Bonum Certa Men Certa

The Web Never Recovered Since Microsoft Destroyed It and It's Still Getting Worse

“In Microsoft’s view, Thomas Penfield Jackson was a technological caveman. There was a personal computer on his desk, but he rarely used it, nor did he send or receive E-mail. Microsoft had reason to believe that neither Jackson nor the government’s chief attorney, David Boies—who, like Jackson, did not use E-mail—would comprehend the technological complexities of its defense. But Jackson and Boies didn’t need an engineering degree to understand Microsoft’s alleged intent to harm competitors or to punish companies that did business with rivals.”

“Since the evidence appeared so lopsided, Jackson often wondered why Microsoft didn’t abort the trial—and stop the damage to its reputation—by seeking a settlement. He blamed Microsoft’s chief counsel, William Neukom, saying that he should have arranged a truce before the financial markets were roiled and a judge was forced to play Solomon.”

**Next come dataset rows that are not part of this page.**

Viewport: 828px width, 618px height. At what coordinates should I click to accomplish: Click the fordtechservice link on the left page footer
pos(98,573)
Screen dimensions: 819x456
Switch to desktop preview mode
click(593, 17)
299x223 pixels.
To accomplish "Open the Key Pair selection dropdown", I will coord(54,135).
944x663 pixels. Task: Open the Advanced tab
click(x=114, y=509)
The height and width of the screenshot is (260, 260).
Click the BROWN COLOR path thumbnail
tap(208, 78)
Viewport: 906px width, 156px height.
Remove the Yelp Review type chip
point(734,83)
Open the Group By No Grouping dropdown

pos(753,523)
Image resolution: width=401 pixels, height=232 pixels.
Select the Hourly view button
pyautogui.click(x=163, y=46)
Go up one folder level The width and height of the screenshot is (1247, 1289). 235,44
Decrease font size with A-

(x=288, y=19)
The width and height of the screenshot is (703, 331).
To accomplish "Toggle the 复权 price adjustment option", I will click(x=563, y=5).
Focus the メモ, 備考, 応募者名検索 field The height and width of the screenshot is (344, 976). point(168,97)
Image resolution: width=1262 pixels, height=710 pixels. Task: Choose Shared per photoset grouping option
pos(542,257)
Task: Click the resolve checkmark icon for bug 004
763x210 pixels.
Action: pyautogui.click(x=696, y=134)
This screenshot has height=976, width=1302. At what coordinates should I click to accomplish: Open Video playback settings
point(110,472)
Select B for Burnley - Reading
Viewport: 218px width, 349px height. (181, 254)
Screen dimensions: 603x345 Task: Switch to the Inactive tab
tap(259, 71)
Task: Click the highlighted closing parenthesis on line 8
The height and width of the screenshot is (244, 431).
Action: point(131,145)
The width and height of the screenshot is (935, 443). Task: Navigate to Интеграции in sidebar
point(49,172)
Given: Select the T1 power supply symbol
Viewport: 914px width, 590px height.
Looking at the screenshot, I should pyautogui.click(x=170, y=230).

--The New Yorker - January 15, 2001



Summary: The Internet is mostly fine, but the World Wide Web is worth abandoning in many cases, especially because it's becoming a DRM transport layer with a payload of surveillance and manipulation

THE World Wide Web (or the Web or WWW for short) used to be fun. Honestly!

The first Web browser I used fit on a single floppy disk (the smaller type), quite some time before Netscape was a thing.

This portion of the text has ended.